— start of Data extract —
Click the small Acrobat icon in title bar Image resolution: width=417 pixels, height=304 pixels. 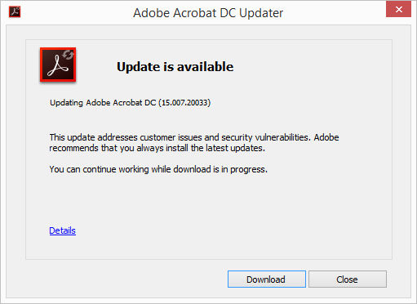click(15, 12)
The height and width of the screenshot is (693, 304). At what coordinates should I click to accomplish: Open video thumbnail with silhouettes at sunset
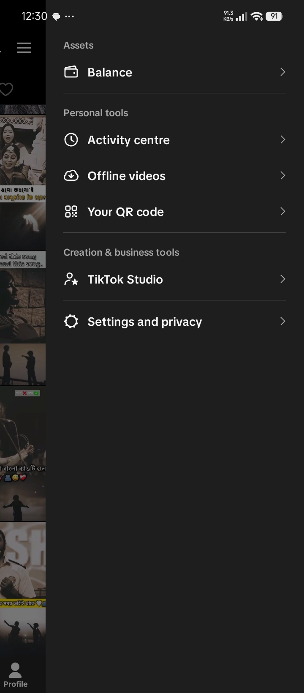[x=23, y=365]
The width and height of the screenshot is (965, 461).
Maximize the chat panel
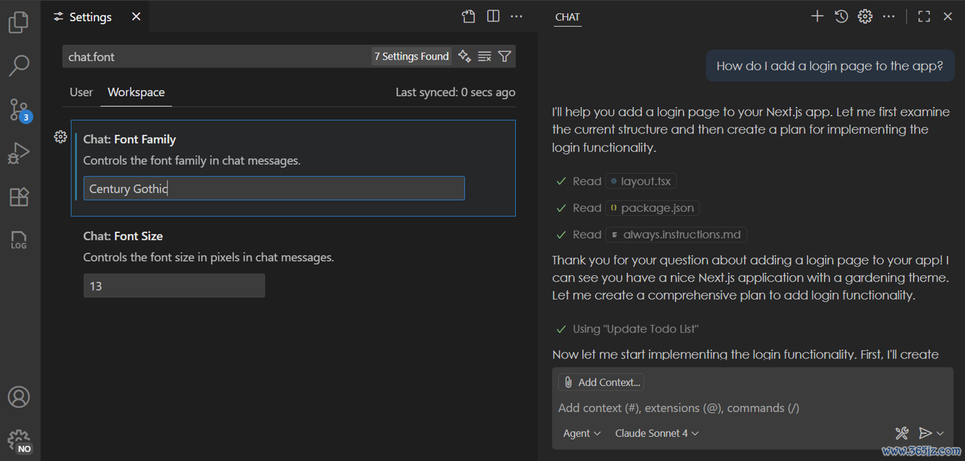point(923,17)
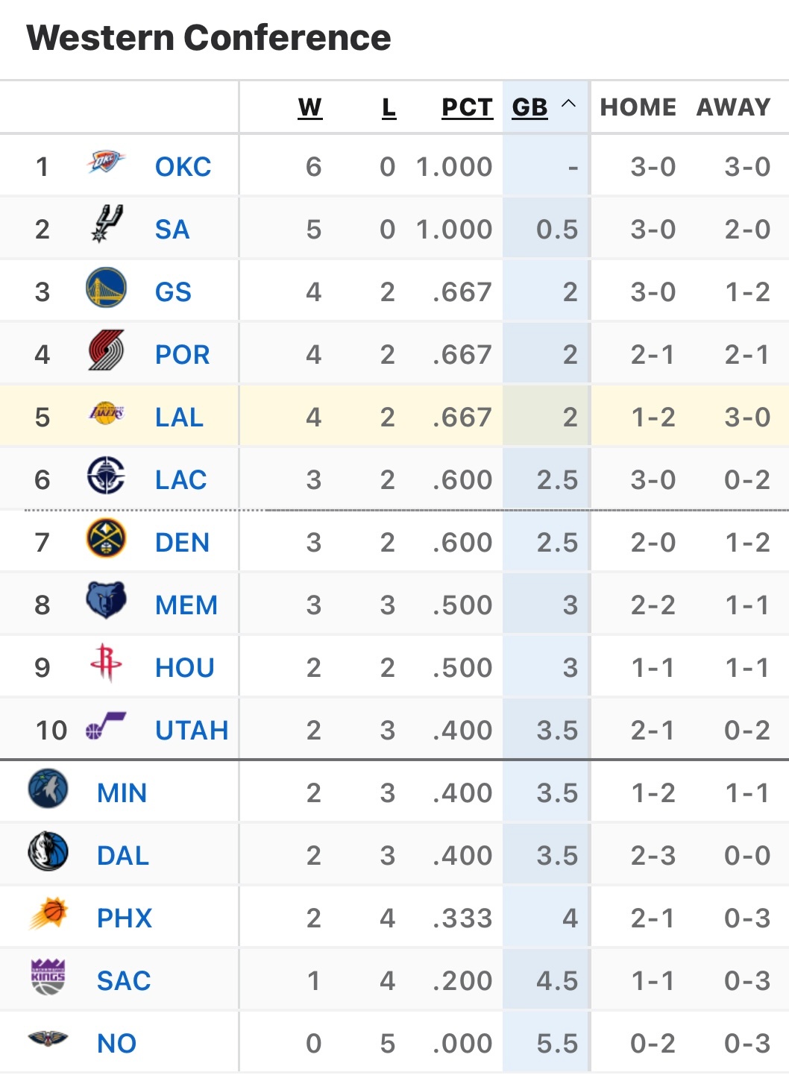Sort the table by L column
Viewport: 789px width, 1078px height.
389,107
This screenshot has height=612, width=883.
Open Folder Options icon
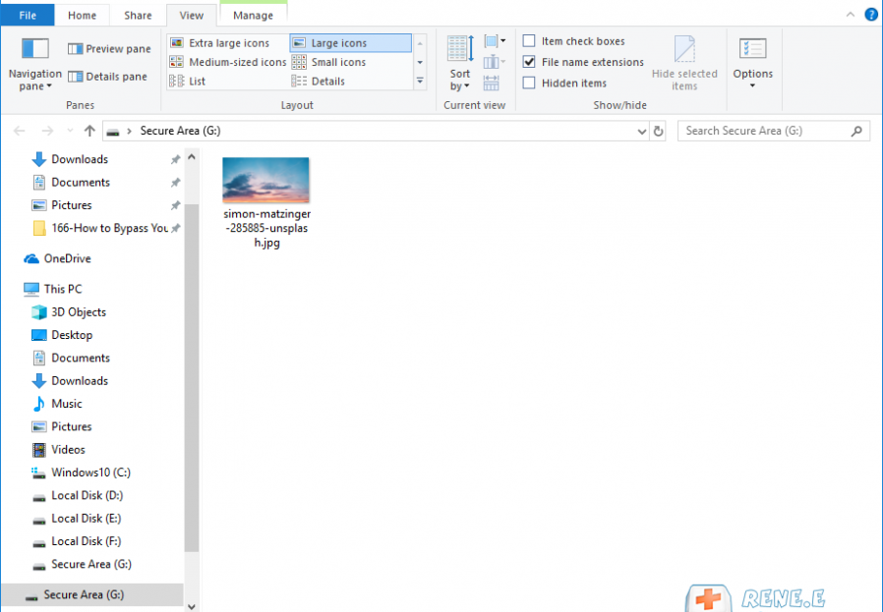pyautogui.click(x=752, y=49)
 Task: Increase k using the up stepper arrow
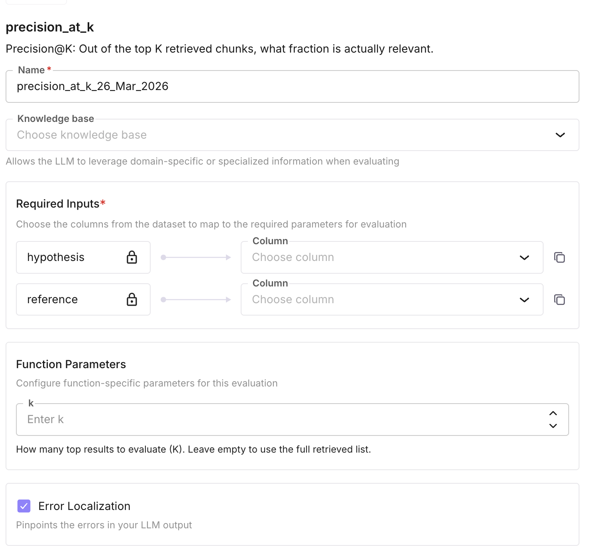[x=553, y=414]

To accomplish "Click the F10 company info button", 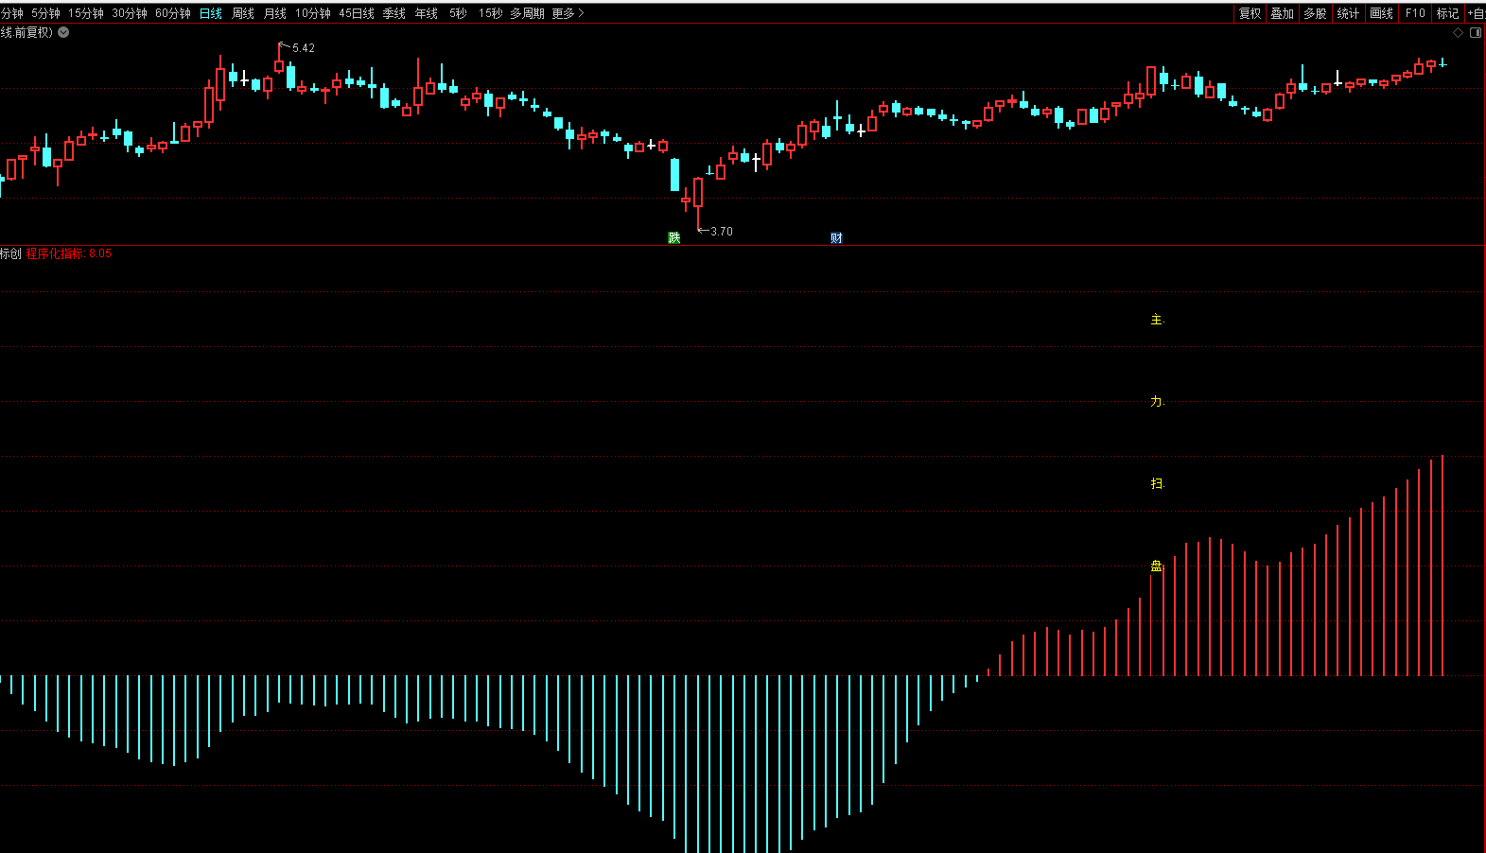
— end of Data extract —
Arrange the lines of the listing as a numbered list, starting with the line that contains "The width and" and continuing through the end of the listing. Leave out blank lines and the pictures.

1. The width and height of the screenshot is (965, 461).
2. Maximize the chat panel
3. point(923,17)
4. Sort the table by L column
5. Viewport: 789px width, 1078px height.
6. 389,107
7. This screenshot has height=612, width=883.
8. Open Folder Options icon
9. pyautogui.click(x=752, y=49)
10.  Task: Increase k using the up stepper arrow
11. [x=553, y=414]
12. To accomplish "Click the F10 company info button", 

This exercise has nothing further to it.